Solved – Interpretation of weights in non-linear least squares regression

least squaresnonlinear regressionreferencesscipyweighted-regression

I am conducting a non-linear least squares regression fit using the python scipy.optimize.curve_fit function, and am trying to better understand the weights that go into this method.

I have a distribution of raw data points that I wish to fit to a Gaussian cumulative distribution function. I created a function for this that takes three parameters: an average, a standard deviation, and a scale factor for if my distribution doesn't quite approach 1.

My confidence in each raw data point is based on a separate instrumental count that doesn't necessarily have anything to do with the value of the data point, so I'm trying to include this in my fit using weights. Specifically, small and large values of x have less certainty, so I want them to matter less in the regression. When I conduct a fit by passing these raw counts as weights, the fit is not particularly good, whereas if I pass them as (1/counts) the fit improves. I have plotted the raw data, fits, and normalized weights for these two options.

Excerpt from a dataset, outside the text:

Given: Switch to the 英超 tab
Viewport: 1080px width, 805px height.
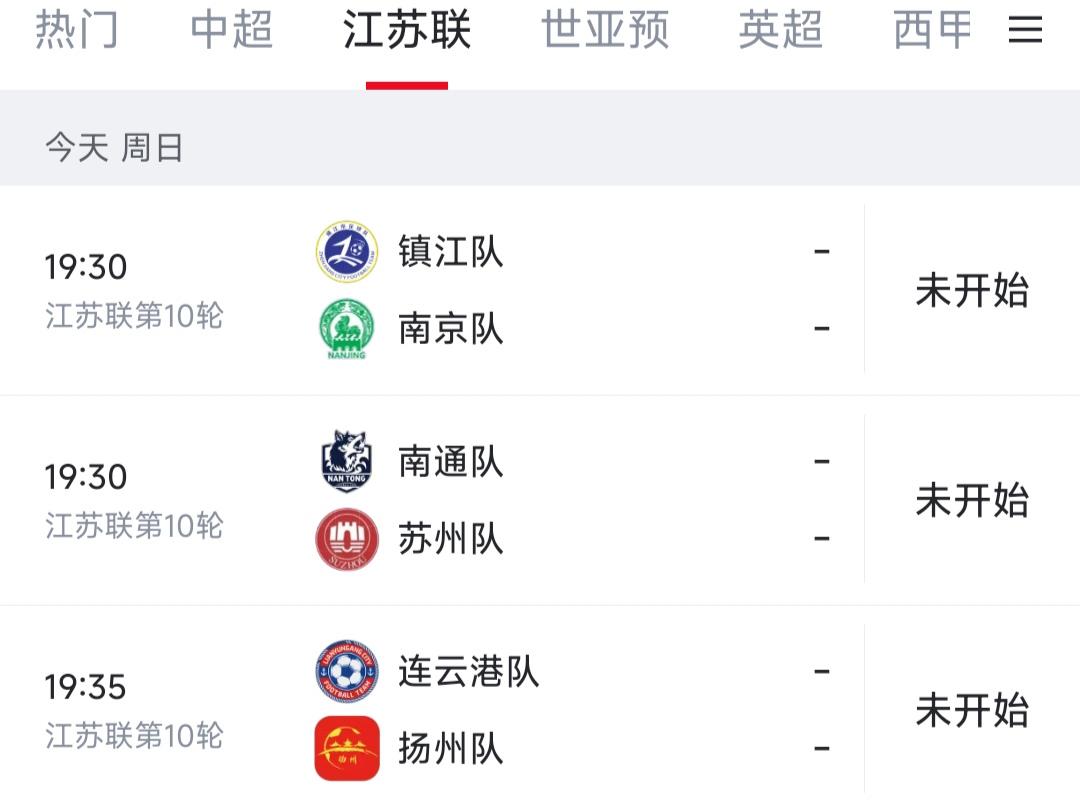Looking at the screenshot, I should click(780, 30).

What I am trying to understand is how to interpret the weights. I would have thought that higher values for the weights imply more importance in the regression. However, it seems that it is actually correct to use the weights where the "bad" raw data points have a higher weight. Why is this and how should I be interpreting the weights? Also, is there a better resource for understanding weights in non-linear regression? Most of the sources I have found have not explained weighting in a way I can comprehend.

Edit: I added a second plot that now shows actual (non-normalized) counts, along with the corrected fit (weighted according to counts) according the proper fitting technique shown below.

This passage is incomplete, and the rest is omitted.